Have you noticed that when logging into Atlassian there is no need to press enter when you input the 6-digits MFA code? After the 6th digits it auto-submits the form. While it's not a good UX (if I mistype the last digit I can't delete it back immediately but need to wait for the error), implementing something like this would hardcode an assumption that is usually not guaranteed.

Yes, the default for TOTP tokens it 6 digits and pretty much everybody goes with the defaults. But there are no guarantees, the specs allow for other lengths as well:

A screenshot showing a TOTP generator that generates 7-digit codes

If the user store decides that from one point it generates 8-digit codes then it is free to do so without breaking any contracts. Since it is encoded in the QR code (the digits in otpauth://totp/label?secret=secret&algorithm=SHA1&digits=8&period=30), it is transparent to the user. But if the frontend auto-submits after 6 digits then it will be impossible for the user to log in.

Hardcoded URLs

When I first started working with AppSync there was no support for custom domains. When an API was created it got a generated endpoint at <id>.appsync-api.<region>.amazonaws.com.

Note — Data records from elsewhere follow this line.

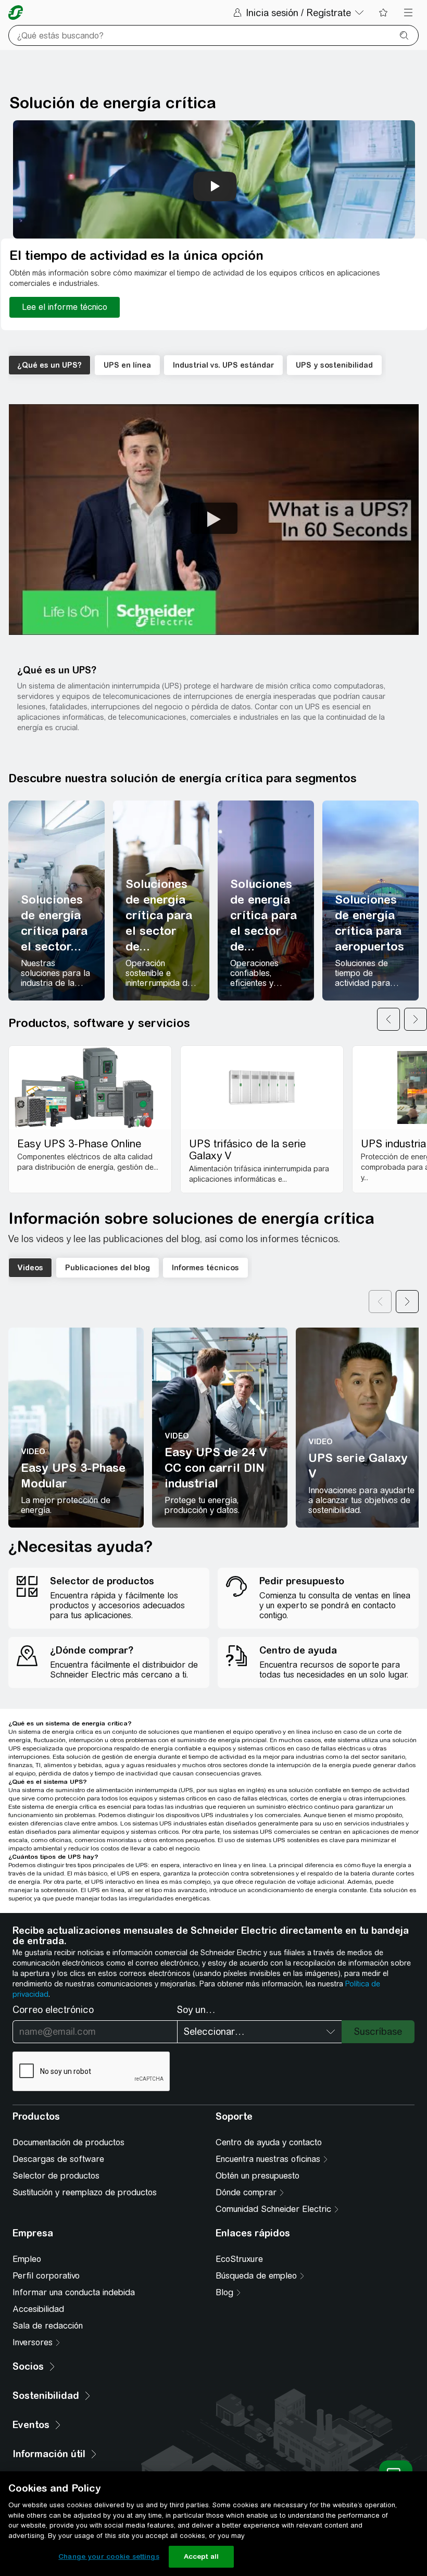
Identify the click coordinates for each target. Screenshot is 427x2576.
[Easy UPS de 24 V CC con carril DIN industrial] (219, 1428)
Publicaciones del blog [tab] (107, 1268)
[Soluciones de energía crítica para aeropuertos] (370, 901)
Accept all (201, 2556)
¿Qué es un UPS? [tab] (49, 365)
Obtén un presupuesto (257, 2176)
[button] (214, 519)
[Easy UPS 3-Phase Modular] (76, 1428)
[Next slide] (415, 1019)
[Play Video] (214, 518)
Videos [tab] (30, 1268)
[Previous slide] (388, 1019)
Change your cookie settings (108, 2556)
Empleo (26, 2259)
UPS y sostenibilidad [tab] (334, 365)
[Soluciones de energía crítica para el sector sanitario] (56, 901)
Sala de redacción (47, 2326)
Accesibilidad (38, 2309)
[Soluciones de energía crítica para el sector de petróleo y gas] (266, 901)
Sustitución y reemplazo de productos (84, 2192)
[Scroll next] (407, 1301)
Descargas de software (58, 2159)
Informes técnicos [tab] (205, 1268)
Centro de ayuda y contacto (269, 2142)
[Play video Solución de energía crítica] (215, 186)
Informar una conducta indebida (73, 2292)
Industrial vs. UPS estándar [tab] (223, 365)
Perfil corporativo (46, 2276)
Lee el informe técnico (64, 307)
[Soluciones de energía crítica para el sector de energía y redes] (161, 901)
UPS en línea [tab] (127, 365)
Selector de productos (55, 2176)
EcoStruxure (239, 2259)
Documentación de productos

Since that is not a stable URL, I needed an indirection, something like a <domain>/config.json that points to the current API URL:

{
	"APIURL": "<id>.appsync-api.<region>.amazonaws.com"
}

This way the clients could first fetch the /config.json, read the APIURL then send queries to the API.

All is good, but then there were clients that did not make this indirection and instead hardcoded the <id>.appsync-api.<region>.amazonaws.com URL.

What does it mean?

If the API is recreated (something that was needed in the past), those clients will break. The assumption that was hardcoded was that the API's URL is static, which is not guaranteed, hence the indirection.

Recommendations

The problem with hardcoded assumptions is that they usually not possible to spot when using the app. With black-box testing, everything working perfectly as in a static environment all the assumptions hold.

Some assumptions are more damaging than others. Hardcoding that a TOTP token is always 6-digits long is quite safe: while theoretically it can change in practice that's hardly the case. But hardcoding the API URL is more sinister: there are circumstances when it's inevitable to recreate the API and it can not be rolled back.

To detect hardcoded assumptions it's necessary to look into the code, so it's the responsibility of engineering. Peer review can help to spot them, and also prior experience with breaking changes.